*Text segment*.
***
# Lucid Dreaming > Attaining Lucidity > Dream Signs and Recall >  >  Very Simple Method for Remembering Dreams

## art-of-ruin

Hey, I thought I'd make my first post a helpful one, so here goes:

I found that by drinking Mint tea 30-40 minutes before sleep makes me remember all my dreams very vividly.  It may or may not work for you, though I've remembered my dreams every night that I tried this.  I found this by accident, simply because I love tea.    :smiley:   I haven't experimented with different teas yet, but I'm guessing that there's something in Mint tea in particular that causes this vividness.  I'm sure that this can also help in attaining lucidity, as you are able to "think clearly" in your dream world.  Have fun!

----------


## Je33ica

wow that's pretty cool, im glad that works for you!  maybe it has a calming, smoothing effect that stimulates the mind... but tea isn't my cup of tea   :tongue2:

----------


## gameover

yay....placebo! Works every time.





> but tea isn't my cup of tea  [/b]



that was the funniest thing Ive heard all minute!

----------


## Invader

> _Originally posted by gameover_
> *yay....placebo! Works every time.
> 
> 
> 
> 
> 
> 
> 			
> ...



funniest thing you've heard all minute? that's the funniest thing i've heard all year. my life sure is exciting!   ::D:   :tongue2:  

That's pretty cool though. I have no problem remembering my dreams otherwise, but you just might have stumbled upon something here...

----------


## Placebo

> _Originally posted by gameover_
> *yay....placebo! Works every time.
> 
> 
> 
> 
> 
> 
> 			
> ...



I sure do  :tongue2: 

I hate mint tea, but hey, if it works for you....

----------


## Jammy

> _Originally posted by Placebo+--><div class='quotetop'>QUOTE(Placebo)</div>
> 
> 
> 
> 
> 			
> 				<!--QuoteBegin-gameover
> 			
> 		
> ...



Thats the funniest thing IVE heard all hour !

----------


## pinkcheese

like hot tea? I love tea ( hot and cold ). I like the Sleepytime tea the best ( C. Seasons ), but it's been a while. I'll have to try it again to see. Thanks for the tip!
***
*Your tasks*.
1. Answer these questions using the forum thread above.
(a) How long before sleep does the original poster drink mint tea?
(b) What explanation does gameover offer for the effect?
(c) Which tea does pinkcheese say they like best?
2. Using the forum thread, explain why the original poster thinks the mint tea method could also help in attaining lucidity.
3. Summarize the forum thread in two sentences.
***
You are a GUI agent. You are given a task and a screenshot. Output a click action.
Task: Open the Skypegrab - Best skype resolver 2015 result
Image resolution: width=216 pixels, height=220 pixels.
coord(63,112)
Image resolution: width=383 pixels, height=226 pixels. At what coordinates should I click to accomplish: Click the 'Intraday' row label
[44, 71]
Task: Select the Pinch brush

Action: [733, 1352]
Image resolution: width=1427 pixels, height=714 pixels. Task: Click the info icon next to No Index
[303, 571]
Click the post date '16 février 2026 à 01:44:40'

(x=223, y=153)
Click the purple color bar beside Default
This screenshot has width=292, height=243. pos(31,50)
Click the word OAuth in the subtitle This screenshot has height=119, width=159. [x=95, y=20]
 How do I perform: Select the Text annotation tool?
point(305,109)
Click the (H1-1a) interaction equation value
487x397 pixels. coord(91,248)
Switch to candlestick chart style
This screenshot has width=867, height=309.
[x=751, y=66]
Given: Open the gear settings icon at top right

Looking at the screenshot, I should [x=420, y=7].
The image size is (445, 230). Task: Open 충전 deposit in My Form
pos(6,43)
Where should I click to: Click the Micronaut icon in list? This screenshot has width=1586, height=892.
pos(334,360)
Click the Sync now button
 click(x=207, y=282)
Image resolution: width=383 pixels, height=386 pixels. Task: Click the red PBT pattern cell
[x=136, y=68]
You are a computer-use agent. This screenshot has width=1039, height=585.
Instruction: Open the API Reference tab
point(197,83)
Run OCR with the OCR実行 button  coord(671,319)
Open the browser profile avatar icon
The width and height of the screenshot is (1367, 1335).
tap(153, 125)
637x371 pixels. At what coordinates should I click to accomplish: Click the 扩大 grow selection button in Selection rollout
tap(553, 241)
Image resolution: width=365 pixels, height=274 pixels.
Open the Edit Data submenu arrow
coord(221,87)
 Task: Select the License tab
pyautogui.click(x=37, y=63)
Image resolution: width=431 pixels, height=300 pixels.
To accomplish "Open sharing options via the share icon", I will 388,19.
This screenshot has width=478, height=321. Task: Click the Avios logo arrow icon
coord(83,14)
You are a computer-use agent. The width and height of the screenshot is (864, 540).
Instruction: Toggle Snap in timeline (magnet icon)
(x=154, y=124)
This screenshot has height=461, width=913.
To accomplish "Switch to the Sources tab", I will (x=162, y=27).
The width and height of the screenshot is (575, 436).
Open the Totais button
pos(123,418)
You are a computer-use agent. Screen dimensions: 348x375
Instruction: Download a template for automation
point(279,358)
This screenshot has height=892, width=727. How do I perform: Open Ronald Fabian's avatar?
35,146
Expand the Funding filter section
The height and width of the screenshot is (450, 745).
***
*The replies*.
1.
(a) 30–40 minutes before sleep.
(b) Placebo.
(c) Sleepytime tea.

2. The poster believes it could help because the tea makes dreams vivid, which allows a person to "think clearly" in the dream world.

3. A member reports that drinking mint tea 30 to 40 minutes before sleep has led to vivid recall of their dreams on every night they tried it, and suggests it may also help with lucidity. Other members respond with interest, jokes, and some skepticism: one attributes the effect to placebo, and another plans to try a favorite tea again.